The Uganda Ebola outbreak tells an all-too-familiar story of neglect of diseases largely found in low- and middle-income countries. And when outbreaks do threaten to spill over to high-income countries, we protect ourselves first and foremost. Research into diseases, like Ebola, that periodically emerge in Africa or other lower-income regions should be prioritized. Countries shouldn’t have to wait until outbreaks cause deep human and social suffering before research begins. At the same time, many low resource countries lack the basic health infrastructure to deal with multiple health threats simultaneously — like COVID-19, monkeypox, and measles, along with hemorrhagic fevers.
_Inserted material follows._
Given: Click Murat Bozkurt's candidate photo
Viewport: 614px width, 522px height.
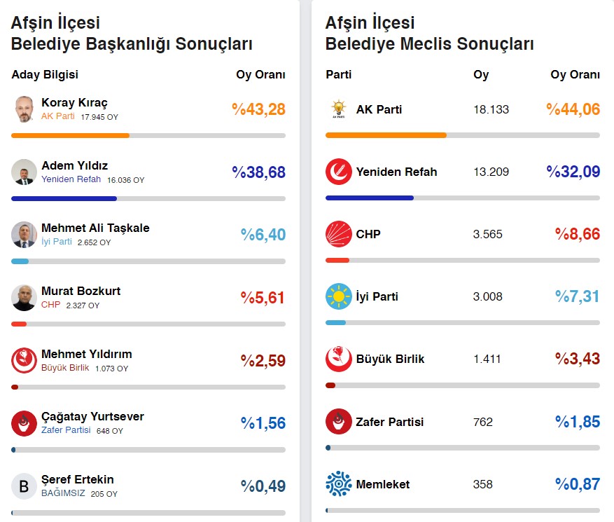Looking at the screenshot, I should click(x=24, y=297).
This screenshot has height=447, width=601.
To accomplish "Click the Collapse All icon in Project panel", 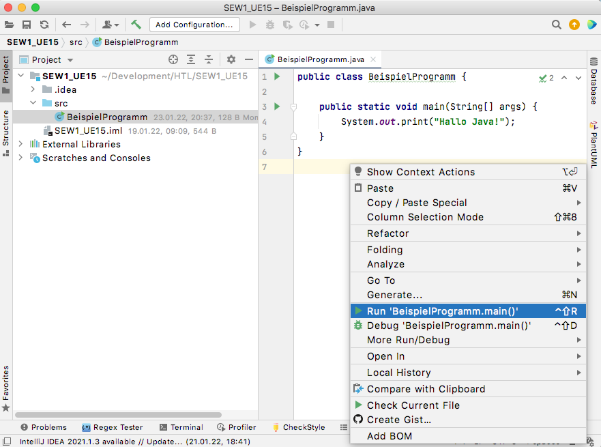I will (x=209, y=59).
What the United States and other high-income countries should do now is urgently supply Uganda with medical and human resources needed to fill gaps in its emergency response. Meanwhile, research funding should focus on diseases that we know will emerge periodically and for which we should have vaccines and treatments.

Whether out of national self-interest, humanitarian inclination, or legal obligation to cooperate, stopping outbreaks wherever they occur is not just a good idea, it is imperative. We know this to be true from the ever more frequent outbreaks, epidemics, and pandemics the world has recently experienced. These potentially catastrophic health threats are only likely to accelerate further as we cut down forests, build congested cities, and wreak havoc on this planet.